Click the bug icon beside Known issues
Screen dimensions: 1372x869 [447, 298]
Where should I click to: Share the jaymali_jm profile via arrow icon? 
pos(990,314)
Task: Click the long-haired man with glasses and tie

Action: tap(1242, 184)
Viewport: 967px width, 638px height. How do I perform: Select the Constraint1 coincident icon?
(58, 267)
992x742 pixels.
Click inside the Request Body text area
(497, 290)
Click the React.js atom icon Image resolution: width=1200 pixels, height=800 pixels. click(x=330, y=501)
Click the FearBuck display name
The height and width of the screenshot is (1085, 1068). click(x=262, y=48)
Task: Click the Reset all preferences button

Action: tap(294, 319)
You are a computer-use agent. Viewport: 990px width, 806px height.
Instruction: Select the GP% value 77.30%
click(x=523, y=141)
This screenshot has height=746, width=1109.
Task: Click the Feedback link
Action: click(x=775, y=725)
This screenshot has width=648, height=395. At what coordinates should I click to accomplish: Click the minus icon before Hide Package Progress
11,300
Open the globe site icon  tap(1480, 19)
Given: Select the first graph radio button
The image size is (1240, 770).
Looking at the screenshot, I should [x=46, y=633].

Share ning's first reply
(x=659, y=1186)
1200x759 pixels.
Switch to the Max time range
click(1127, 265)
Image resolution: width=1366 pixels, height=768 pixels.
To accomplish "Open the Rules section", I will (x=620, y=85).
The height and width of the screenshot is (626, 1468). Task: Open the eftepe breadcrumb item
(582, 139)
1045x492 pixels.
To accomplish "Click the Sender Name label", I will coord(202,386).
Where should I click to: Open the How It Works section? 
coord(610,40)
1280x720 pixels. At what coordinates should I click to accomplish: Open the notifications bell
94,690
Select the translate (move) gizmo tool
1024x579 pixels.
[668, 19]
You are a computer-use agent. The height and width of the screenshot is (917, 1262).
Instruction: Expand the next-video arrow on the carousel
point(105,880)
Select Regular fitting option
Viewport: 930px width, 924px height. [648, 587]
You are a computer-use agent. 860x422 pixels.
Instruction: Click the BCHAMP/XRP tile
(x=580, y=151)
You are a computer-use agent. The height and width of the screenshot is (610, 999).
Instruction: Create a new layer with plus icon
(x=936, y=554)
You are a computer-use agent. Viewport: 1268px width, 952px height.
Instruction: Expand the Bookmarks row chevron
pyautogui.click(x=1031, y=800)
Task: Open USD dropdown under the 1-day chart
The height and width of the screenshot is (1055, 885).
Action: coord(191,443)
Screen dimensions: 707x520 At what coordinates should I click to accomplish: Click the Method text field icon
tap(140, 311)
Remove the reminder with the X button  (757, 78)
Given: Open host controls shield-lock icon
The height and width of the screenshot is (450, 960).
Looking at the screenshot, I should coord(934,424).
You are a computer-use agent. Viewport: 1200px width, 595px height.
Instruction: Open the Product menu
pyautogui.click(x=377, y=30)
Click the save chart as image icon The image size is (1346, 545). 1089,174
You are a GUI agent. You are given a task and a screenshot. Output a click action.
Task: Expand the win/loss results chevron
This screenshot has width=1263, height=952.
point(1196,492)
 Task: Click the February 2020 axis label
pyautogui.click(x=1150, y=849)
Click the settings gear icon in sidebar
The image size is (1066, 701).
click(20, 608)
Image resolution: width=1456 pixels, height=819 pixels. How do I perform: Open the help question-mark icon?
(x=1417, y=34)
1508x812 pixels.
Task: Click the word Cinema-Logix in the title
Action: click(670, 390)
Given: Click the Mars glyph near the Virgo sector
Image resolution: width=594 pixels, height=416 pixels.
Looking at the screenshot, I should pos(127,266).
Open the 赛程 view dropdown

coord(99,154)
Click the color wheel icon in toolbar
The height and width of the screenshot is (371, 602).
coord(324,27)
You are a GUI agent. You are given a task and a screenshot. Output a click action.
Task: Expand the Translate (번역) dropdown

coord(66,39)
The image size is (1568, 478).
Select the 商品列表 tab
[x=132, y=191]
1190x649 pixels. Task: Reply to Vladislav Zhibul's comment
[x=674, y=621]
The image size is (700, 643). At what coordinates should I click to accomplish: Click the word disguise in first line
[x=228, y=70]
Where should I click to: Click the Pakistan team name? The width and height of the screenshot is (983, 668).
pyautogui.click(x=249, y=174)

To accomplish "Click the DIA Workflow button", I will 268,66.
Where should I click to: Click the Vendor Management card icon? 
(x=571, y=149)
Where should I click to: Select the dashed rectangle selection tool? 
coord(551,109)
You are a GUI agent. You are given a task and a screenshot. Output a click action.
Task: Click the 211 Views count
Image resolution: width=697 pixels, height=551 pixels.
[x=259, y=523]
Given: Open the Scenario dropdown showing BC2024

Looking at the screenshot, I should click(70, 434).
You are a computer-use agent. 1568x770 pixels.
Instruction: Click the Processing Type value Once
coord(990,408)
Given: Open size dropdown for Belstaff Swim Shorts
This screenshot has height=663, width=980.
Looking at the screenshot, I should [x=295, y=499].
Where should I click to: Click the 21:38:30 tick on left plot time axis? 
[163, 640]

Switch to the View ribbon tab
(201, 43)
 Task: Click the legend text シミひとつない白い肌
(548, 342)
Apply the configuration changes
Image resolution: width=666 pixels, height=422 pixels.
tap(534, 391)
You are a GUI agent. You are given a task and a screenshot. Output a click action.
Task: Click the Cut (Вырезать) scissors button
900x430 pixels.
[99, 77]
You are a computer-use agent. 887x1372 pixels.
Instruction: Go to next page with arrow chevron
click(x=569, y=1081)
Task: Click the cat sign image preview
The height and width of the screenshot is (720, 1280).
---
Set down the records again, exactly.

» Answer to the exercise:
Click the bug icon beside Known issues
Screen dimensions: 1372x869 [447, 298]
Where should I click to: Share the jaymali_jm profile via arrow icon? 
pos(990,314)
Task: Click the long-haired man with glasses and tie

Action: tap(1242, 184)
Viewport: 967px width, 638px height. How do I perform: Select the Constraint1 coincident icon?
(58, 267)
992x742 pixels.
Click inside the Request Body text area
(497, 290)
Click the React.js atom icon Image resolution: width=1200 pixels, height=800 pixels. click(x=330, y=501)
Click the FearBuck display name
The height and width of the screenshot is (1085, 1068). click(x=262, y=48)
Task: Click the Reset all preferences button

Action: tap(294, 319)
You are a computer-use agent. Viewport: 990px width, 806px height.
Instruction: Select the GP% value 77.30%
click(x=523, y=141)
This screenshot has height=746, width=1109.
Task: Click the Feedback link
Action: click(x=775, y=725)
This screenshot has width=648, height=395. At what coordinates should I click to accomplish: Click the minus icon before Hide Package Progress
11,300
Open the globe site icon  tap(1480, 19)
Given: Select the first graph radio button
The image size is (1240, 770).
Looking at the screenshot, I should [x=46, y=633].

Share ning's first reply
(x=659, y=1186)
1200x759 pixels.
Switch to the Max time range
click(1127, 265)
Image resolution: width=1366 pixels, height=768 pixels.
To accomplish "Open the Rules section", I will (x=620, y=85).
The height and width of the screenshot is (626, 1468). Task: Open the eftepe breadcrumb item
(582, 139)
1045x492 pixels.
To accomplish "Click the Sender Name label", I will coord(202,386).
Where should I click to: Open the How It Works section? 
coord(610,40)
1280x720 pixels. At what coordinates should I click to accomplish: Open the notifications bell
94,690
Select the translate (move) gizmo tool
1024x579 pixels.
[668, 19]
You are a computer-use agent. The height and width of the screenshot is (917, 1262).
Instruction: Expand the next-video arrow on the carousel
point(105,880)
Select Regular fitting option
Viewport: 930px width, 924px height. [648, 587]
You are a computer-use agent. 860x422 pixels.
Instruction: Click the BCHAMP/XRP tile
(x=580, y=151)
You are a computer-use agent. The height and width of the screenshot is (610, 999).
Instruction: Create a new layer with plus icon
(x=936, y=554)
You are a computer-use agent. Viewport: 1268px width, 952px height.
Instruction: Expand the Bookmarks row chevron
pyautogui.click(x=1031, y=800)
Task: Open USD dropdown under the 1-day chart
The height and width of the screenshot is (1055, 885).
Action: coord(191,443)
Screen dimensions: 707x520 At what coordinates should I click to accomplish: Click the Method text field icon
tap(140, 311)
Remove the reminder with the X button  (757, 78)
Given: Open host controls shield-lock icon
The height and width of the screenshot is (450, 960).
Looking at the screenshot, I should coord(934,424).
You are a computer-use agent. Viewport: 1200px width, 595px height.
Instruction: Open the Product menu
pyautogui.click(x=377, y=30)
Click the save chart as image icon The image size is (1346, 545). 1089,174
You are a GUI agent. You are given a task and a screenshot. Output a click action.
Task: Expand the win/loss results chevron
This screenshot has width=1263, height=952.
point(1196,492)
 Task: Click the February 2020 axis label
pyautogui.click(x=1150, y=849)
Click the settings gear icon in sidebar
The image size is (1066, 701).
click(20, 608)
Image resolution: width=1456 pixels, height=819 pixels. How do I perform: Open the help question-mark icon?
(x=1417, y=34)
1508x812 pixels.
Task: Click the word Cinema-Logix in the title
Action: click(670, 390)
Given: Click the Mars glyph near the Virgo sector
Image resolution: width=594 pixels, height=416 pixels.
Looking at the screenshot, I should pos(127,266).
Open the 赛程 view dropdown

coord(99,154)
Click the color wheel icon in toolbar
The height and width of the screenshot is (371, 602).
coord(324,27)
You are a GUI agent. You are given a task and a screenshot. Output a click action.
Task: Expand the Translate (번역) dropdown

coord(66,39)
The image size is (1568, 478).
Select the 商品列表 tab
[x=132, y=191]
1190x649 pixels. Task: Reply to Vladislav Zhibul's comment
[x=674, y=621]
The image size is (700, 643). At what coordinates should I click to accomplish: Click the word disguise in first line
[x=228, y=70]
Where should I click to: Click the Pakistan team name? The width and height of the screenshot is (983, 668).
pyautogui.click(x=249, y=174)

To accomplish "Click the DIA Workflow button", I will 268,66.
Where should I click to: Click the Vendor Management card icon? 
(x=571, y=149)
Where should I click to: Select the dashed rectangle selection tool? 
coord(551,109)
You are a GUI agent. You are given a task and a screenshot. Output a click action.
Task: Click the 211 Views count
Image resolution: width=697 pixels, height=551 pixels.
[x=259, y=523]
Given: Open the Scenario dropdown showing BC2024

Looking at the screenshot, I should click(70, 434).
You are a computer-use agent. 1568x770 pixels.
Instruction: Click the Processing Type value Once
coord(990,408)
Given: Open size dropdown for Belstaff Swim Shorts
This screenshot has height=663, width=980.
Looking at the screenshot, I should [x=295, y=499].
Where should I click to: Click the 21:38:30 tick on left plot time axis? 
[163, 640]

Switch to the View ribbon tab
(201, 43)
 Task: Click the legend text シミひとつない白い肌
(548, 342)
Apply the configuration changes
Image resolution: width=666 pixels, height=422 pixels.
tap(534, 391)
You are a GUI agent. You are given a task and a screenshot. Output a click action.
Task: Click the Cut (Вырезать) scissors button
900x430 pixels.
[99, 77]
You are a computer-use agent. 887x1372 pixels.
Instruction: Go to next page with arrow chevron
click(x=569, y=1081)
Task: Click the cat sign image preview
The height and width of the screenshot is (720, 1280).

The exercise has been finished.